Сержант Телятин снял гитару и тихонько затеребил струны. Что-то грустное сквозило в этой мелодии, какое-то мучительное и досадное воспоминание.
— Брось тоску разводить. Давай нашу, общую, — вскинулся Уразбеков и затянул песню ломаным голосом на восточный лад:
Я сегодня до зари встану,
По широкому пройдусь полю,
Что-то с памятью моей стало,
Все, что было не со мной, помню…
На его призыв тотчас откликнулся Махарадзе, потом Большаков. Начали неровно, спотыкаясь и стесняясь друг друга, но быстро привыкли к мелодии, и песня выровнялась, петь ее стало приятно.
А степная трава пахнет горечью,
Молодые ветра зелены,
Просыпаемся мы, и грохочет над полночью
То ли гроза, то ли эхо прошедшей войны.
— Эх, джигиты, а в Грузии сейчас пахнет шашлыком и виноградными листьями! — со вздохом воскликнул Махарадзе, облизывая масляную проволоку, на которую недавно были нанизаны кусочки мяса. — Быстрей бы май…
— А вдруг нас в апреле поднимут по тревоге и — в бой? И тебя в первом же бою… — прищурился Родион, которому давно хотелось задать кому-нибудь этот вопрос.
На какую-то секунду Махарадзе смешался, легкая тень тревоги проскользнула по его растерянному лицу, но он тут же яростно обозлился на кого-то, меньше всего на Цветкова, и бросил проволоку в ржавое ведро.

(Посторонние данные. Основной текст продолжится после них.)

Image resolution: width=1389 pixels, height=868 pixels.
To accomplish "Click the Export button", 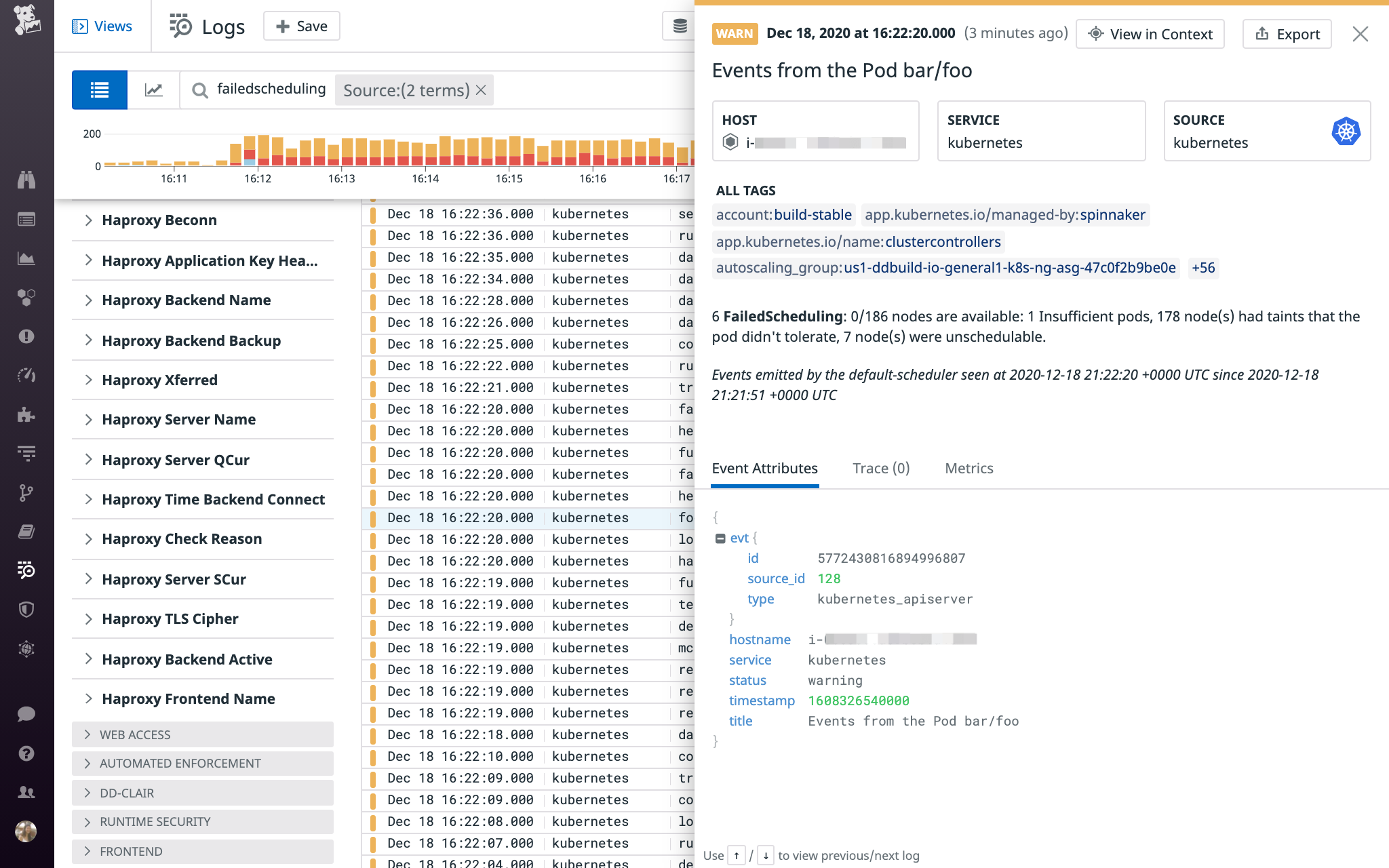I will 1287,33.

— Испытуешь? Зря. Я морально устойчив. Надо будет — и в первом… Только пусть похоронят в Грузии. А то в земле забайкальской холодно лежать, почки застужу, — рассмеялся он, но его поддержали как-то недружно, вяло.
Все вдруг замкнулись в себе, и хотя по-прежнему пытались казаться веселыми и бесшабашными, но было видно: веселье еще вместе с песней ушло. Об этом возможном первом бое они уже думали и говорили не однажды, но всегда их это не то чтобы пугало, а заставляло соотносить себя с тем возможным испытанием, которое в их представлении считалось войной.

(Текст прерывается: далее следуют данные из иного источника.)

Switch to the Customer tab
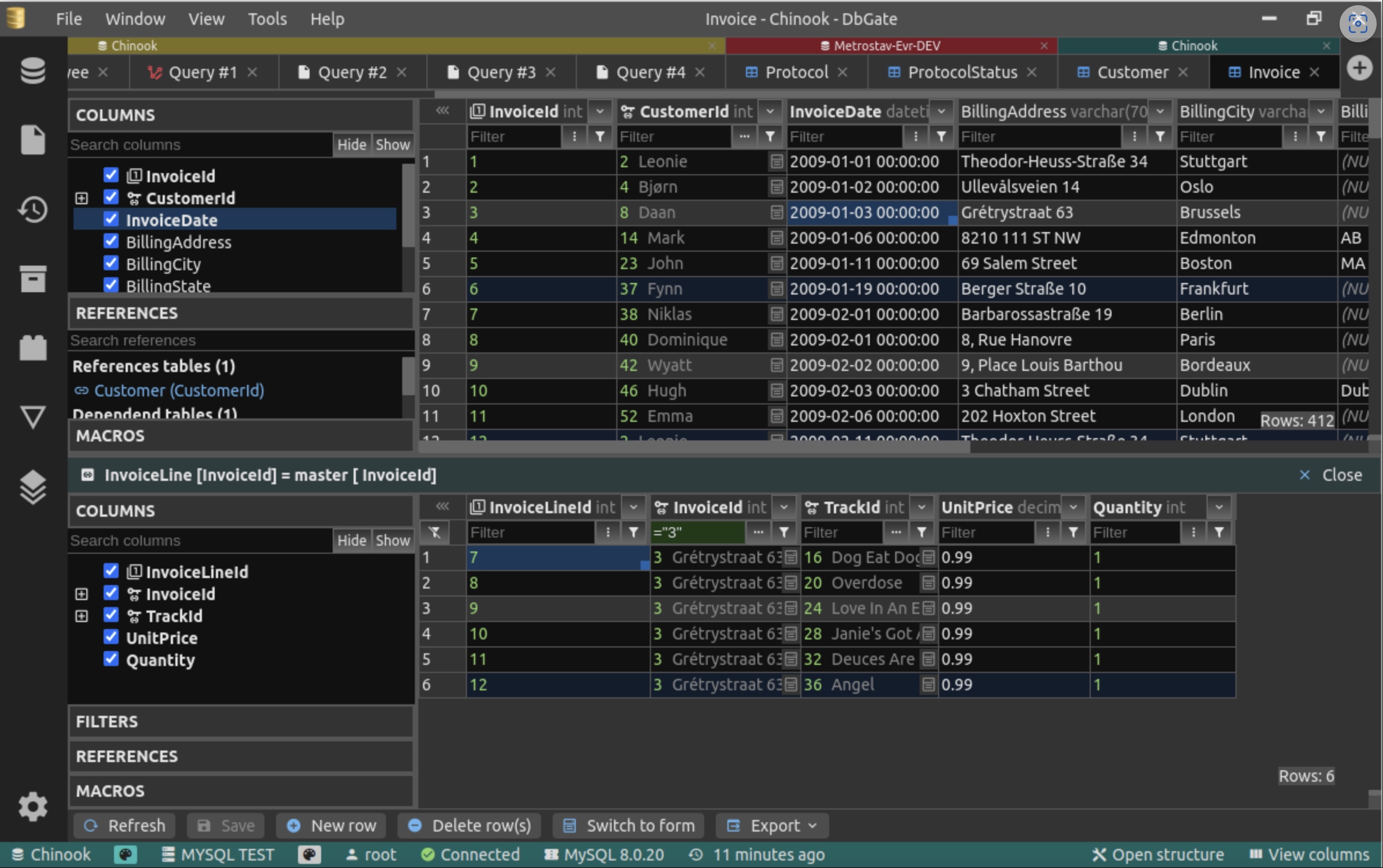The height and width of the screenshot is (868, 1383). click(x=1132, y=72)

— Когда я был командиром артрасчета и подавал команду «огонь» вслед за комбатом, у меня всегда от волнения мурашки по телу бегали, — прервал неловкую паузу сержант Телятин.

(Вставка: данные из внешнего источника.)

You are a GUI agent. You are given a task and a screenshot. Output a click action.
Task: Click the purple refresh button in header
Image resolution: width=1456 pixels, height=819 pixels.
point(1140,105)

— А я, когда кричу «огонь», всегда вспоминаю двоюродного брата, — тихо отозвался младший сержант Зыков. — Брат мой на Даманском погиб. Я тогда еще пацаном был. Ясно помню тот день. Прибегаю домой с катка, влетаю в комнату и замираю на месте: мама лежит на диване и плачет, на полу письмо валяется. Схватила она меня, целует, чуть меня не задушила. Федя, говорит, погиб, братик твой. А я в толк не возьму: как это можно в наше время погибнуть? Неужто, думаю, опять война с фашистами началась и мне никто до сих пор не сказал об этом? Помню, так мне стало досадно, что я маленький и меня на фронт не возьмут и я не сумею отомстить за Федю. Мировой парень был, высокий, сильный. Актером мечтал стать. После школы не поступил во ВГИК, собирался после службы…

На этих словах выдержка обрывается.